Comparison of white and red blood cell estimates in urine sediment with hemocytometer and automated counts in dogs and cats
Article first published online: 3 DEC 2012
© 2012 American Society for Veterinary Clinical Pathology
Veterinary Clinical Pathology
Volume 42, Issue 1, pages 78–84, March 2013
How to Cite
O'Neil, E., Burton, S., Horney, B. and MacKenzie, A. (2013), Comparison of white and red blood cell estimates in urine sediment with hemocytometer and automated counts in dogs and cats. Veterinary Clinical Pathology, 42: 78–84. doi: 10.1111/vcp.12004
- Issue published online: 4 MAR 2013
- Article first published online: 3 DEC 2012
- Atlantic Veterinary College Companion Animal Trust Fund
- Cell counts;
- differential counts;
- Sysmex ST-2000iV/XT;
- wet mount
Therapeutic decisions regarding urinalysis are commonly based on the presence of white and red blood cells. Traditionally, numbers per high-power field are estimated using wet-mount microscopic examination. This technique is not standardized and counts are likely prone to inaccuracy. In addition, differentiation of leukocyte types is not possible.
The aims of this study were to (1) compare WBC and RBC estimates using wet-mount examination with counts obtained using a hemocytometer, (2) assess if a hematology automated analyzer (Sysmex ST-2000iV/XT) provides reliable WBC and RBC counts in urine comparable to hemocytometer counts, and (3) evaluate air-dried Wright–Giemsa-stained urine drop sediment preparations for the determination of differential leukocyte counts.
WBC and RBC counts were obtained by performing wet-mount estimates, manual hemocytometer counts, and Sysmex automated counts on 219 canine and feline urine samples. Results were correlated using Spearman rank correlation. Air-dried Wright–Giemsa stained sediment drop preparations (n = 215) were examined for differential counts of leukocytes.

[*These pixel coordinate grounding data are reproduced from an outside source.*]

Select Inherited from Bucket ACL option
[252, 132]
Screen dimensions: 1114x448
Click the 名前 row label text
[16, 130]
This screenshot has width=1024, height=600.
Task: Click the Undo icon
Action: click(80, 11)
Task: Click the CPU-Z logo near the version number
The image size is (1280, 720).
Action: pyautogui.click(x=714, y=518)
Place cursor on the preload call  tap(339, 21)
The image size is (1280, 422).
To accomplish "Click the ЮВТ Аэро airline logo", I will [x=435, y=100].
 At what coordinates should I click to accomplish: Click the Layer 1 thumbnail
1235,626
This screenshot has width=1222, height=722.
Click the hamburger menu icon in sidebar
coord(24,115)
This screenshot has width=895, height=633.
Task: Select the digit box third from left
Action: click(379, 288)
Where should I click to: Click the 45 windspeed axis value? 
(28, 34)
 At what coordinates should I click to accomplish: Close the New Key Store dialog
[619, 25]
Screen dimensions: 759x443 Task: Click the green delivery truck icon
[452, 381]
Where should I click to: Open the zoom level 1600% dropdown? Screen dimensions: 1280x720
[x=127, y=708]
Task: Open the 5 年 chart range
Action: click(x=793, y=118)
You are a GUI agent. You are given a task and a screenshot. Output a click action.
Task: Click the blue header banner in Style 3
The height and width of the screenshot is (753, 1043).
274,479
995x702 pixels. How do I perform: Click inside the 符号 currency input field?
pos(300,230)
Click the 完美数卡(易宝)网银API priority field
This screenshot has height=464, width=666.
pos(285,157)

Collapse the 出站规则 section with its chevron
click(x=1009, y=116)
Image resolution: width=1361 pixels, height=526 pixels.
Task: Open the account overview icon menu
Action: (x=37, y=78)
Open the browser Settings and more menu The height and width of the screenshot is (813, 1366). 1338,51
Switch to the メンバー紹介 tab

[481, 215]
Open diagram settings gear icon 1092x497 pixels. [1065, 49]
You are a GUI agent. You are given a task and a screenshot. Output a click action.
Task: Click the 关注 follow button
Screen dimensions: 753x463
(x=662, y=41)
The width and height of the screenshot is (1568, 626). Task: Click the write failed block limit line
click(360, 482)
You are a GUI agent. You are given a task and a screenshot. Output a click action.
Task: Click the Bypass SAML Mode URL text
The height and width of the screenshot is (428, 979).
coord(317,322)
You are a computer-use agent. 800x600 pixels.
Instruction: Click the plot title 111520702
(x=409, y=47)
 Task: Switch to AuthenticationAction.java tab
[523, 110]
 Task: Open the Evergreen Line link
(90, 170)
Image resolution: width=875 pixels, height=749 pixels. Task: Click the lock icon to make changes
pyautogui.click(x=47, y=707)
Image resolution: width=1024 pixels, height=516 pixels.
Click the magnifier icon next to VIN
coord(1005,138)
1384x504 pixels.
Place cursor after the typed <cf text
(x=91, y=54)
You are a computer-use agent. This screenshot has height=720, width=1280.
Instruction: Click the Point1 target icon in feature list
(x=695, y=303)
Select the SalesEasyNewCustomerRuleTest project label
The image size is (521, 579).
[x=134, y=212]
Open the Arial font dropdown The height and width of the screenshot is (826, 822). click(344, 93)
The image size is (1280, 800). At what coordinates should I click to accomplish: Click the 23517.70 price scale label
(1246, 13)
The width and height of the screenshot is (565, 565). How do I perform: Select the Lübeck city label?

A low but significant association was found between WBC estimates on wet-mount examination and hemocytometer counts (rho = 0.37, P < .01). There was a high and significant association when RBC counts were compared between wet-mount and hemocytometer evaluation (rho = 0.7, P < .01). There was very high and significant interassay correlation between Sysmex data from duplicate samples for what the analyzer classified as WBC (rho = 0.97, P < .01) and RBC (rho = 0.94, P < .01). Low correlations were found between the Sysmex RBC counts and both wet-mount estimates and hemocytometer RBC counts (rho = 0.43, P < .01 and rho = 0.39, P < .01, respectively). Cell preservation in the air-dried sediment preparations was so poor that differential counts could not be performed.
WBC and RBC estimates on wet-mount examination agreed with hemocytometer counts and are therefore considered adequate. The Sysmex ST-2000iV/XT did not provide reliable cell counts under the conditions used.